• **Direction**
Rewrite the entries below, swapping every "Where should I click to" for "Where do I click to" and leaving everything else as it is.

[start Exercise materials]

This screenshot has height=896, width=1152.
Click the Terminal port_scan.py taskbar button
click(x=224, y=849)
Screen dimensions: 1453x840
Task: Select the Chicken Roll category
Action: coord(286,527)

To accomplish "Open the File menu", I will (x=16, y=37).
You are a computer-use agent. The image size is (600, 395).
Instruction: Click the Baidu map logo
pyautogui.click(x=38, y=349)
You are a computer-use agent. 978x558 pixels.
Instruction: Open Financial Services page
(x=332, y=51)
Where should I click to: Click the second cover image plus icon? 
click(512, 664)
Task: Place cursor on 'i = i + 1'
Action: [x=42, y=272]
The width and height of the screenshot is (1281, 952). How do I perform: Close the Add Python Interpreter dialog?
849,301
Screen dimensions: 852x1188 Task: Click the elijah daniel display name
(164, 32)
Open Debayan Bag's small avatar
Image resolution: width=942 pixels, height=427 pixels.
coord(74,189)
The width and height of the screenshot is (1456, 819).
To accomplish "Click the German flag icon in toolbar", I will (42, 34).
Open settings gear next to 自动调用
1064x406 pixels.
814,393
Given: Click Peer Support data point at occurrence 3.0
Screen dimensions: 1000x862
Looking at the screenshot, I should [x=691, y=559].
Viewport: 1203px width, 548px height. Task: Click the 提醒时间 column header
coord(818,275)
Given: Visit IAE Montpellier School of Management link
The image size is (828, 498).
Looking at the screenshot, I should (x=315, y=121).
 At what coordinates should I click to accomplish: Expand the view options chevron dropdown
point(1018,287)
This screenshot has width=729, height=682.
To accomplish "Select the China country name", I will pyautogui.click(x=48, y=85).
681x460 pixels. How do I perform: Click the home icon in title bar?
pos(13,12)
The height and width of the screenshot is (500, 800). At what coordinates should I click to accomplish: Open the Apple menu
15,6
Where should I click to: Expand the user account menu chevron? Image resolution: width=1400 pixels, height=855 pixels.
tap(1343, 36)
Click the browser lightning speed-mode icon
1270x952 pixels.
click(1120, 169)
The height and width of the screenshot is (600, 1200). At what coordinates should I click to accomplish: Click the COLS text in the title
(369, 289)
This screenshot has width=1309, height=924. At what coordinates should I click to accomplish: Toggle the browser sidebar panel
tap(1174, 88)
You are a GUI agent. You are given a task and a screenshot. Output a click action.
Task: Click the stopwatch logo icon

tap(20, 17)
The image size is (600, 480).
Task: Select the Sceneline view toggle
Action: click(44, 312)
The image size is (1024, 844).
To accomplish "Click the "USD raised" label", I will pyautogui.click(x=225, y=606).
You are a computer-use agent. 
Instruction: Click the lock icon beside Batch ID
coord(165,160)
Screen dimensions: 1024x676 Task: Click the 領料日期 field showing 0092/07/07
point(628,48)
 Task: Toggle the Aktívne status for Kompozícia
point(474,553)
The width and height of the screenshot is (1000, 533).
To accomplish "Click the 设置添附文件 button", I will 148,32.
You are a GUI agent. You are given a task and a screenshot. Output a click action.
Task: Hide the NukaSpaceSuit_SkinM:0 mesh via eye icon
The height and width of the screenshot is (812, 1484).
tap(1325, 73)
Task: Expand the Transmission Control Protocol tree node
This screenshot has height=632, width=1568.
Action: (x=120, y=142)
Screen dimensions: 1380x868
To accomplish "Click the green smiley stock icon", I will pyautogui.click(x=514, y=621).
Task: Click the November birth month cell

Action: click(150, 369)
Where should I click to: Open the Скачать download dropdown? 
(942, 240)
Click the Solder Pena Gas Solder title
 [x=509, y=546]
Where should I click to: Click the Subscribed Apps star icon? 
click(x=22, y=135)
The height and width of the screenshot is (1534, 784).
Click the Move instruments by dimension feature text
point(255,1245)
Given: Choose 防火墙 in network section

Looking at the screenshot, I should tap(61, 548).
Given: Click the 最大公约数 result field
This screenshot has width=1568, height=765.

[end Exercise materials]

• **Result of this task**
This screenshot has height=896, width=1152.
Click the Terminal port_scan.py taskbar button
click(x=224, y=849)
Screen dimensions: 1453x840
Task: Select the Chicken Roll category
Action: coord(286,527)

To accomplish "Open the File menu", I will (x=16, y=37).
You are a computer-use agent. The image size is (600, 395).
Instruction: Click the Baidu map logo
pyautogui.click(x=38, y=349)
You are a computer-use agent. 978x558 pixels.
Instruction: Open Financial Services page
(x=332, y=51)
Where do I click to: Click the second cover image plus icon? 
click(512, 664)
Task: Place cursor on 'i = i + 1'
Action: [x=42, y=272]
The width and height of the screenshot is (1281, 952). How do I perform: Close the Add Python Interpreter dialog?
849,301
Screen dimensions: 852x1188 Task: Click the elijah daniel display name
(164, 32)
Open Debayan Bag's small avatar
Image resolution: width=942 pixels, height=427 pixels.
coord(74,189)
The width and height of the screenshot is (1456, 819).
To accomplish "Click the German flag icon in toolbar", I will (42, 34).
Open settings gear next to 自动调用
1064x406 pixels.
814,393
Given: Click Peer Support data point at occurrence 3.0
Screen dimensions: 1000x862
Looking at the screenshot, I should [x=691, y=559].
Viewport: 1203px width, 548px height. Task: Click the 提醒时间 column header
coord(818,275)
Given: Visit IAE Montpellier School of Management link
The image size is (828, 498).
Looking at the screenshot, I should (x=315, y=121).
 At what coordinates should I click to accomplish: Expand the view options chevron dropdown
point(1018,287)
This screenshot has width=729, height=682.
To accomplish "Select the China country name", I will pyautogui.click(x=48, y=85).
681x460 pixels. How do I perform: Click the home icon in title bar?
pos(13,12)
The height and width of the screenshot is (500, 800). At what coordinates should I click to accomplish: Open the Apple menu
15,6
Where do I click to: Expand the user account menu chevron? Image resolution: width=1400 pixels, height=855 pixels.
tap(1343, 36)
Click the browser lightning speed-mode icon
1270x952 pixels.
click(1120, 169)
The height and width of the screenshot is (600, 1200). At what coordinates should I click to accomplish: Click the COLS text in the title
(369, 289)
This screenshot has width=1309, height=924. At what coordinates should I click to accomplish: Toggle the browser sidebar panel
tap(1174, 88)
You are a GUI agent. You are given a task and a screenshot. Output a click action.
Task: Click the stopwatch logo icon

tap(20, 17)
The image size is (600, 480).
Task: Select the Sceneline view toggle
Action: click(44, 312)
The image size is (1024, 844).
To accomplish "Click the "USD raised" label", I will pyautogui.click(x=225, y=606).
You are a computer-use agent. 
Instruction: Click the lock icon beside Batch ID
coord(165,160)
Screen dimensions: 1024x676 Task: Click the 領料日期 field showing 0092/07/07
point(628,48)
 Task: Toggle the Aktívne status for Kompozícia
point(474,553)
The width and height of the screenshot is (1000, 533).
To accomplish "Click the 设置添附文件 button", I will 148,32.
You are a GUI agent. You are given a task and a screenshot. Output a click action.
Task: Hide the NukaSpaceSuit_SkinM:0 mesh via eye icon
The height and width of the screenshot is (812, 1484).
tap(1325, 73)
Task: Expand the Transmission Control Protocol tree node
This screenshot has height=632, width=1568.
Action: (x=120, y=142)
Screen dimensions: 1380x868
To accomplish "Click the green smiley stock icon", I will pyautogui.click(x=514, y=621).
Task: Click the November birth month cell

Action: click(150, 369)
Where do I click to: Open the Скачать download dropdown? 
(942, 240)
Click the Solder Pena Gas Solder title
 [x=509, y=546]
Where do I click to: Click the Subscribed Apps star icon? 
click(x=22, y=135)
The height and width of the screenshot is (1534, 784).
Click the Move instruments by dimension feature text
point(255,1245)
Given: Choose 防火墙 in network section

Looking at the screenshot, I should tap(61, 548).
Given: Click the 最大公约数 result field
This screenshot has width=1568, height=765.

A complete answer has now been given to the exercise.